The results from a new national survey reveal that both parents and educators would like to see a wider variety of school assessments that go beyond the high-stakes exams now common in schools—and they’d like to see a wider range of skills and subjects tested as well, including so-called 21st century skills such as problem solving and critical thinking.

The results suggest that states and schools could be doing a better job of using assessments as key tools to foster student growth and achievement.

Parents are increasingly involved in their child’s school assessments, noted Peter Grunwald of Grunwald Associates, which worked with the Northwest Evaluation Association to release the report, titled, “For Every Child, Multiple Measures: What Parents and Educators Want from K-12 Assessments.”

One finding worth noting is that many parents believe school assessment results begin to lose their impact within one month after the assessment takes place.

For more information about smart assessment practices, see:

Doing More with Less: How Informed Assessment Practices Can Help

“This has all sorts of implications for the types of assessments, and also the need for technology-based platforms for assessments,” Grunwald said. “It’s only through the use of technology that certain types of assessments are going to be reported back within that very tight time frame.”

Parents and educators appear to want a relatively broad set of subjects and skills assessed.

“While math and science are critical, they’re not the only subjects they want assessed. … To us, that was pretty striking,” Grunwald said, noting that subjects such as economics and the arts appear in a majority or near majority of responses.

“Parents, teachers and district administrators want a 360-degree perspective on individual student learning in every academic subject and on the tangible and intangible skills that signal college and career readiness,” noted NWEA President and CEO Matt Chapman in the report’s introduction. “They want an in-depth portrait of each child’s progress over time and a reflection of each child’s exploration, discovery, and confidence as a learner.”

And hopes for such a diverse education mean that giving just one standard assessment will not be capable of providing such in-depth progress information.

“For every child, we need multiple measures of performance,” he added.

New assessments for new standards

The National Governors Association’s Center for Best Practices and the Council of Chief State School Officers devised the Common Core State Standards, which aim to provide rigorous English/language arts and mathematics standards. Two state-led consortia are developing assessments targeted to the Common Core.

As the Common Core State Standards gain momentum, teachers and district administrators differ in their opinions about whether new school assessments aligned to the common standards will be effective.

Sixty-two percent of district administrators said the Common Core assessments will be “extremely” or “very” useful to their work, while just 33 percent of teachers reported feeling the same way. Twenty-one percent of teachers said the assessments will be “not very” or “not at all” useful.
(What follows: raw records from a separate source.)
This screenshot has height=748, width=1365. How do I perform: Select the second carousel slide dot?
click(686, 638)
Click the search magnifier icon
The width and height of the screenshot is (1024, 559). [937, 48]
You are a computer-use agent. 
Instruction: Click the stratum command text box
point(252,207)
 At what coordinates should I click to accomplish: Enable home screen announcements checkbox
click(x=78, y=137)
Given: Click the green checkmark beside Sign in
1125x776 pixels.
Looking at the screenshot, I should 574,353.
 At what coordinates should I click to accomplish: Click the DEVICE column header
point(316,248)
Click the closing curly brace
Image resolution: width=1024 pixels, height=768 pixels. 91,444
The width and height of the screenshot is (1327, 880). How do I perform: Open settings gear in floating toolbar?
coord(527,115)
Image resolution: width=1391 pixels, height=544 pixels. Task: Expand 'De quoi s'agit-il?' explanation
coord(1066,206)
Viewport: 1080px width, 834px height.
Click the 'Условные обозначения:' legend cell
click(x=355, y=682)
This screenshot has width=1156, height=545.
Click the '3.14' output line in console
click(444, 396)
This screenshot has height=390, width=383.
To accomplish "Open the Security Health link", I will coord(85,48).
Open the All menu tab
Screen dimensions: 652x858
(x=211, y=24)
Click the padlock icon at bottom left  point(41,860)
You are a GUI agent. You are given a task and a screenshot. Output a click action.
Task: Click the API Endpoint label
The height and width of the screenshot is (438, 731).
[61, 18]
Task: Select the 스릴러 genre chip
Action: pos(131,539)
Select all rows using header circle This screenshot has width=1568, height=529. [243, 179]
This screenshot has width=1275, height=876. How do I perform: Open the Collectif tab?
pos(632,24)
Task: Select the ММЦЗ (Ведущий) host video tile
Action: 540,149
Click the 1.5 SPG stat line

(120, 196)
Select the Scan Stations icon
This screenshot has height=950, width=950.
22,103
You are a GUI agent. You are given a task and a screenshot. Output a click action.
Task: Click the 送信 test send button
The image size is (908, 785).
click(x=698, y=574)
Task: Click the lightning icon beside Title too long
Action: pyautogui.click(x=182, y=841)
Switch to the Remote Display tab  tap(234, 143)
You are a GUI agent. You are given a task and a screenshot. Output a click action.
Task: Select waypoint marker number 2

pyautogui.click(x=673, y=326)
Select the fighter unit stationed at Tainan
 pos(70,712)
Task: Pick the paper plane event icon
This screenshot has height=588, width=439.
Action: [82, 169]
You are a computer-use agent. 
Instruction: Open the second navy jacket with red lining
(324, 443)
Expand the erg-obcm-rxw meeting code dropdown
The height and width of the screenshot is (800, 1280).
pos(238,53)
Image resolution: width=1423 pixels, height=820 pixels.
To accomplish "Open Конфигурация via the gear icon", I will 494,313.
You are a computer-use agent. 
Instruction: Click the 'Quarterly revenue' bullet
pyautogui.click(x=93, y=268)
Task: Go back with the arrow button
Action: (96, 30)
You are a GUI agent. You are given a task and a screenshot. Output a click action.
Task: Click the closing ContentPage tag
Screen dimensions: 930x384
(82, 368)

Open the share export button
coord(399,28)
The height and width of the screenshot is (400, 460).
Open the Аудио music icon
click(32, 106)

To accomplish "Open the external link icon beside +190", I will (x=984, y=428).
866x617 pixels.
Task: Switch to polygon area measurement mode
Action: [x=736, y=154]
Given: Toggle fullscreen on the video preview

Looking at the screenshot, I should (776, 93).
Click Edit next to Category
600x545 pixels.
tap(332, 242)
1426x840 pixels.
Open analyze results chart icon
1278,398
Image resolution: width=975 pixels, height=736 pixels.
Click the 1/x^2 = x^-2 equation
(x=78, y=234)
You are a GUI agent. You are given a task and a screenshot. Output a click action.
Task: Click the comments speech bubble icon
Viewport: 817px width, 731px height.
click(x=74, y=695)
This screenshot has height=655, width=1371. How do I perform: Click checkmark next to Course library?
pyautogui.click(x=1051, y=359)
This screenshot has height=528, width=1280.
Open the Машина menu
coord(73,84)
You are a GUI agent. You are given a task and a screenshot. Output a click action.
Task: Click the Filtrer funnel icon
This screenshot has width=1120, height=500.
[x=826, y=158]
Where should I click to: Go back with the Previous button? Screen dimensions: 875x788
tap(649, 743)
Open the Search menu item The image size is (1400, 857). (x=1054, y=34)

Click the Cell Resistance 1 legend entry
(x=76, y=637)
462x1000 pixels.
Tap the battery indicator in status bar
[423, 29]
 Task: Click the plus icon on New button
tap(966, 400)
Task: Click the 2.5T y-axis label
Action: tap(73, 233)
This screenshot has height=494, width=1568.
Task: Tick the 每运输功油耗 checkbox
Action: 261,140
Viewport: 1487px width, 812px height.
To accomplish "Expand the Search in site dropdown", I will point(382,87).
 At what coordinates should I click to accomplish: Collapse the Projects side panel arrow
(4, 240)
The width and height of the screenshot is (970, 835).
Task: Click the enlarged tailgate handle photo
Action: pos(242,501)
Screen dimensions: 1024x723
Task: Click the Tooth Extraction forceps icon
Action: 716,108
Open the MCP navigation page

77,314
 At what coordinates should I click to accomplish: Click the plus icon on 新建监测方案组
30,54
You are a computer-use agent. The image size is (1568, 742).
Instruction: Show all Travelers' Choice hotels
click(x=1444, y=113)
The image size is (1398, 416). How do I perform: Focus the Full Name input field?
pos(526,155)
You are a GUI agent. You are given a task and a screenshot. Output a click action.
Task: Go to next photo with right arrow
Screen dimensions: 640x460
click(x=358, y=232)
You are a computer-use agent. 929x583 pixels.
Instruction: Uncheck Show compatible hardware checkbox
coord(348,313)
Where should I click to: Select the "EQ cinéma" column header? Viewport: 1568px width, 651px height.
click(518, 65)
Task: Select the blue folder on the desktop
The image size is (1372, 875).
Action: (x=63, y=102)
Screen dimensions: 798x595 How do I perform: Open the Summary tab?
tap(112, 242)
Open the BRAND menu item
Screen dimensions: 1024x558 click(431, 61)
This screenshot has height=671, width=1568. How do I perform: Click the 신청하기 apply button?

“District administrators likely have more information about the Common Core than teachers do at this point—and teachers may be projecting their generally limited enthusiasm for summative assessments to the Common Core,” according to the report. “Still, this suggests that teacher disinterest could be an impediment to implementing the Common Core standards and assessments as preparation for college and careers.”

Most teachers surveyed said individual student performance and personalized learning are among their top priorities.

At least 60 percent of teachers cite the following student-centered aspects of teaching and learning as among the most important to them: monitoring individual student performance, monitoring growth in learning over time, providing extra support in classrooms, personalizing education for each student, identifying students’ strengths and weaknesses, and collaborating with colleagues on instructional needs.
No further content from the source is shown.